Instructions to follow:
Please return each of the entries below exactly as they appear.

(Records from a dataset)
═══
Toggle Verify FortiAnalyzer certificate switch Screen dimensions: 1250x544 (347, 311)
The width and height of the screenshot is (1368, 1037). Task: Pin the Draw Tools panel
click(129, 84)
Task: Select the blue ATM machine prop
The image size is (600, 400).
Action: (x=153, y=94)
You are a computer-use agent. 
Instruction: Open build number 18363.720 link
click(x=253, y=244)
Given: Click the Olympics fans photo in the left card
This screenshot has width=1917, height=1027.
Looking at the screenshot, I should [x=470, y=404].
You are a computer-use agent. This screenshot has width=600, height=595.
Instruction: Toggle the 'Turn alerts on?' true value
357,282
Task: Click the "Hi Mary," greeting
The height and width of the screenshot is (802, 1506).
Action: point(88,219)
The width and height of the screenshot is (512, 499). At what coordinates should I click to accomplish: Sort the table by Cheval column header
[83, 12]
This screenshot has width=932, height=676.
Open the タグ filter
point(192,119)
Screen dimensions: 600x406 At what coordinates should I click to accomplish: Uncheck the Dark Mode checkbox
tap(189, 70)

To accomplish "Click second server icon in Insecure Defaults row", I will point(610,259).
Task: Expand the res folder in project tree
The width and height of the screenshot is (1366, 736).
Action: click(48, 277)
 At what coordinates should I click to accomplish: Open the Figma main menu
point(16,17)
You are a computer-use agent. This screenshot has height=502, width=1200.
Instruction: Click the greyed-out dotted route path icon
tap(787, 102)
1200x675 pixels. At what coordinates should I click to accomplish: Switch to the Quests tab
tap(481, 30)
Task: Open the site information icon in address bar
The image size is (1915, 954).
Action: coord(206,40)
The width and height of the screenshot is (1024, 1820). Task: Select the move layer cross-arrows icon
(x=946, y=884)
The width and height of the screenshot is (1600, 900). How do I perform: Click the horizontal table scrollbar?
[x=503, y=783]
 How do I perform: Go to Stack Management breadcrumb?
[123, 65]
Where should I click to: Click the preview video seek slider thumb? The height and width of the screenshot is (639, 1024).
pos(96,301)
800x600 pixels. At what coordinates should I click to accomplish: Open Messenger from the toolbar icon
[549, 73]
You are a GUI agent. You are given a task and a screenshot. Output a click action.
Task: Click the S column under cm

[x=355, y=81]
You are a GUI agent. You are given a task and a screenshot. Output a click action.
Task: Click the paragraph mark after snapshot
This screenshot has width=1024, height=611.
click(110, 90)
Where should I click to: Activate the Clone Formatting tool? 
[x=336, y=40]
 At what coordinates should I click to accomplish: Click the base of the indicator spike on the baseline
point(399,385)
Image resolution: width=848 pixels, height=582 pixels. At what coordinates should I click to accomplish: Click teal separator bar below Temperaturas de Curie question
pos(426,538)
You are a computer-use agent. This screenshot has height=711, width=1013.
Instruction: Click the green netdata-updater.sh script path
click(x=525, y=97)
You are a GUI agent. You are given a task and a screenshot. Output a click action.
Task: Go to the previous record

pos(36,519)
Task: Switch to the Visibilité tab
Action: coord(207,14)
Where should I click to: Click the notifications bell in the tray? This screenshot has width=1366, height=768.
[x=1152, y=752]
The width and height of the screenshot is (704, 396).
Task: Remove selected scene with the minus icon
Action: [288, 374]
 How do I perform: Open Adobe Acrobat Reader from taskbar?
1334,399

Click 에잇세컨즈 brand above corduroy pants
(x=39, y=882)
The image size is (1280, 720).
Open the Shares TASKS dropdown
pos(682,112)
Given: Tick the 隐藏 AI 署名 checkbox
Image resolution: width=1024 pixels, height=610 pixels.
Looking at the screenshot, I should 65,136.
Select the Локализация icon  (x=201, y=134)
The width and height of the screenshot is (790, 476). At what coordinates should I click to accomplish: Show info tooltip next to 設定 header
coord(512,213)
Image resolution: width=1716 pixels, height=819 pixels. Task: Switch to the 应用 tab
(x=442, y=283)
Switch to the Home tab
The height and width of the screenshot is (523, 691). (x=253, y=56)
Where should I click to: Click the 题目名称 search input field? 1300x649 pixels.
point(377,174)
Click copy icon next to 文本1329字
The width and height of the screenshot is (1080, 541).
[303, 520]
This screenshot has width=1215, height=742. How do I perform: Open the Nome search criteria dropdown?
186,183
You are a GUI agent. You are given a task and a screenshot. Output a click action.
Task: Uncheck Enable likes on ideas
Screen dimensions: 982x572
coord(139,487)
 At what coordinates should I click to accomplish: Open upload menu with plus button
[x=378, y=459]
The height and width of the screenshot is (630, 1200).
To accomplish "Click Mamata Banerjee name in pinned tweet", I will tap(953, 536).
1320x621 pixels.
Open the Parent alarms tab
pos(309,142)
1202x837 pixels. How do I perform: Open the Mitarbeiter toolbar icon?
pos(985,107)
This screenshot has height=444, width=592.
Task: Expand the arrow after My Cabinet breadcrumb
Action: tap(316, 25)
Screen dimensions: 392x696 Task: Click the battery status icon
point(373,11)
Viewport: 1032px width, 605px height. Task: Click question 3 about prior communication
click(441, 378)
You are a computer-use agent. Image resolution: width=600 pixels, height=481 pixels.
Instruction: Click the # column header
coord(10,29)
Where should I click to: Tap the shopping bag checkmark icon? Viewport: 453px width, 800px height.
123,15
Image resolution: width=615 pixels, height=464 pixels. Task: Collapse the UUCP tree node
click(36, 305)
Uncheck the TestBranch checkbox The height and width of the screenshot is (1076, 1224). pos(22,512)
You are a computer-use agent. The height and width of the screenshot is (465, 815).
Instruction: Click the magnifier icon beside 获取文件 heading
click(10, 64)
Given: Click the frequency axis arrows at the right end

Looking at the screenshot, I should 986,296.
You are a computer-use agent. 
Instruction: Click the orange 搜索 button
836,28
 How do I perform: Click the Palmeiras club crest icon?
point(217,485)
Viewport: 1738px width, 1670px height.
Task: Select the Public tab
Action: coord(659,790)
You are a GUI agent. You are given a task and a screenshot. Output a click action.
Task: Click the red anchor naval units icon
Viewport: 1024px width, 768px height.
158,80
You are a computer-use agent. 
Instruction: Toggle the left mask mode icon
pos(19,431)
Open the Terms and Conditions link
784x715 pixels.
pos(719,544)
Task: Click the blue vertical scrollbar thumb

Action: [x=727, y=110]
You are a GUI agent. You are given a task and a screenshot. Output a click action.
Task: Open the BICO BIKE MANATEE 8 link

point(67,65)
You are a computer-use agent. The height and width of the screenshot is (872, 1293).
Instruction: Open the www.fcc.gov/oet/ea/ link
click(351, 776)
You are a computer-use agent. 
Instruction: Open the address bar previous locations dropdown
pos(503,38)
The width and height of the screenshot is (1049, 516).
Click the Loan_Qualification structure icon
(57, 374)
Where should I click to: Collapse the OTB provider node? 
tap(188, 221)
═══
Solution below:
Toggle Verify FortiAnalyzer certificate switch Screen dimensions: 1250x544 (347, 311)
The width and height of the screenshot is (1368, 1037). Task: Pin the Draw Tools panel
click(129, 84)
Task: Select the blue ATM machine prop
The image size is (600, 400).
Action: (x=153, y=94)
You are a computer-use agent. 
Instruction: Open build number 18363.720 link
click(x=253, y=244)
Given: Click the Olympics fans photo in the left card
This screenshot has width=1917, height=1027.
Looking at the screenshot, I should [x=470, y=404].
You are a computer-use agent. This screenshot has width=600, height=595.
Instruction: Toggle the 'Turn alerts on?' true value
357,282
Task: Click the "Hi Mary," greeting
The height and width of the screenshot is (802, 1506).
Action: point(88,219)
The width and height of the screenshot is (512, 499). At what coordinates should I click to accomplish: Sort the table by Cheval column header
[83, 12]
This screenshot has width=932, height=676.
Open the タグ filter
point(192,119)
Screen dimensions: 600x406 At what coordinates should I click to accomplish: Uncheck the Dark Mode checkbox
tap(189, 70)

To accomplish "Click second server icon in Insecure Defaults row", I will point(610,259).
Task: Expand the res folder in project tree
The width and height of the screenshot is (1366, 736).
Action: click(48, 277)
 At what coordinates should I click to accomplish: Open the Figma main menu
point(16,17)
You are a computer-use agent. This screenshot has height=502, width=1200.
Instruction: Click the greyed-out dotted route path icon
tap(787, 102)
1200x675 pixels. At what coordinates should I click to accomplish: Switch to the Quests tab
tap(481, 30)
Task: Open the site information icon in address bar
The image size is (1915, 954).
Action: coord(206,40)
The width and height of the screenshot is (1024, 1820). Task: Select the move layer cross-arrows icon
(x=946, y=884)
The width and height of the screenshot is (1600, 900). How do I perform: Click the horizontal table scrollbar?
[x=503, y=783]
 How do I perform: Go to Stack Management breadcrumb?
[123, 65]
Where should I click to: Click the preview video seek slider thumb? The height and width of the screenshot is (639, 1024).
pos(96,301)
800x600 pixels. At what coordinates should I click to accomplish: Open Messenger from the toolbar icon
[549, 73]
You are a GUI agent. You are given a task and a screenshot. Output a click action.
Task: Click the S column under cm

[x=355, y=81]
You are a GUI agent. You are given a task and a screenshot. Output a click action.
Task: Click the paragraph mark after snapshot
This screenshot has width=1024, height=611.
click(110, 90)
Where should I click to: Activate the Clone Formatting tool? 
[x=336, y=40]
 At what coordinates should I click to accomplish: Click the base of the indicator spike on the baseline
point(399,385)
Image resolution: width=848 pixels, height=582 pixels. At what coordinates should I click to accomplish: Click teal separator bar below Temperaturas de Curie question
pos(426,538)
You are a computer-use agent. This screenshot has height=711, width=1013.
Instruction: Click the green netdata-updater.sh script path
click(x=525, y=97)
You are a GUI agent. You are given a task and a screenshot. Output a click action.
Task: Go to the previous record

pos(36,519)
Task: Switch to the Visibilité tab
Action: coord(207,14)
Where should I click to: Click the notifications bell in the tray? This screenshot has width=1366, height=768.
[x=1152, y=752]
The width and height of the screenshot is (704, 396).
Task: Remove selected scene with the minus icon
Action: [288, 374]
 How do I perform: Open Adobe Acrobat Reader from taskbar?
1334,399

Click 에잇세컨즈 brand above corduroy pants
(x=39, y=882)
The image size is (1280, 720).
Open the Shares TASKS dropdown
pos(682,112)
Given: Tick the 隐藏 AI 署名 checkbox
Image resolution: width=1024 pixels, height=610 pixels.
Looking at the screenshot, I should 65,136.
Select the Локализация icon  (x=201, y=134)
The width and height of the screenshot is (790, 476). At what coordinates should I click to accomplish: Show info tooltip next to 設定 header
coord(512,213)
Image resolution: width=1716 pixels, height=819 pixels. Task: Switch to the 应用 tab
(x=442, y=283)
Switch to the Home tab
The height and width of the screenshot is (523, 691). (x=253, y=56)
Where should I click to: Click the 题目名称 search input field? 1300x649 pixels.
point(377,174)
Click copy icon next to 文本1329字
The width and height of the screenshot is (1080, 541).
[303, 520]
This screenshot has width=1215, height=742. How do I perform: Open the Nome search criteria dropdown?
186,183
You are a GUI agent. You are given a task and a screenshot. Output a click action.
Task: Uncheck Enable likes on ideas
Screen dimensions: 982x572
coord(139,487)
 At what coordinates should I click to accomplish: Open upload menu with plus button
[x=378, y=459]
The height and width of the screenshot is (630, 1200).
To accomplish "Click Mamata Banerjee name in pinned tweet", I will tap(953, 536).
1320x621 pixels.
Open the Parent alarms tab
pos(309,142)
1202x837 pixels. How do I perform: Open the Mitarbeiter toolbar icon?
pos(985,107)
This screenshot has height=444, width=592.
Task: Expand the arrow after My Cabinet breadcrumb
Action: tap(316, 25)
Screen dimensions: 392x696 Task: Click the battery status icon
point(373,11)
Viewport: 1032px width, 605px height. Task: Click question 3 about prior communication
click(441, 378)
You are a computer-use agent. Image resolution: width=600 pixels, height=481 pixels.
Instruction: Click the # column header
coord(10,29)
Where should I click to: Tap the shopping bag checkmark icon? Viewport: 453px width, 800px height.
123,15
Image resolution: width=615 pixels, height=464 pixels. Task: Collapse the UUCP tree node
click(36, 305)
Uncheck the TestBranch checkbox The height and width of the screenshot is (1076, 1224). pos(22,512)
You are a computer-use agent. The height and width of the screenshot is (465, 815).
Instruction: Click the magnifier icon beside 获取文件 heading
click(10, 64)
Given: Click the frequency axis arrows at the right end

Looking at the screenshot, I should 986,296.
You are a computer-use agent. 
Instruction: Click the orange 搜索 button
836,28
 How do I perform: Click the Palmeiras club crest icon?
point(217,485)
Viewport: 1738px width, 1670px height.
Task: Select the Public tab
Action: coord(659,790)
You are a GUI agent. You are given a task and a screenshot. Output a click action.
Task: Click the red anchor naval units icon
Viewport: 1024px width, 768px height.
158,80
You are a computer-use agent. 
Instruction: Toggle the left mask mode icon
pos(19,431)
Open the Terms and Conditions link
784x715 pixels.
pos(719,544)
Task: Click the blue vertical scrollbar thumb

Action: [x=727, y=110]
You are a GUI agent. You are given a task and a screenshot. Output a click action.
Task: Open the BICO BIKE MANATEE 8 link

point(67,65)
You are a computer-use agent. The height and width of the screenshot is (872, 1293).
Instruction: Open the www.fcc.gov/oet/ea/ link
click(351, 776)
You are a computer-use agent. 
Instruction: Open the address bar previous locations dropdown
pos(503,38)
The width and height of the screenshot is (1049, 516).
Click the Loan_Qualification structure icon
(57, 374)
Where should I click to: Collapse the OTB provider node? 
tap(188, 221)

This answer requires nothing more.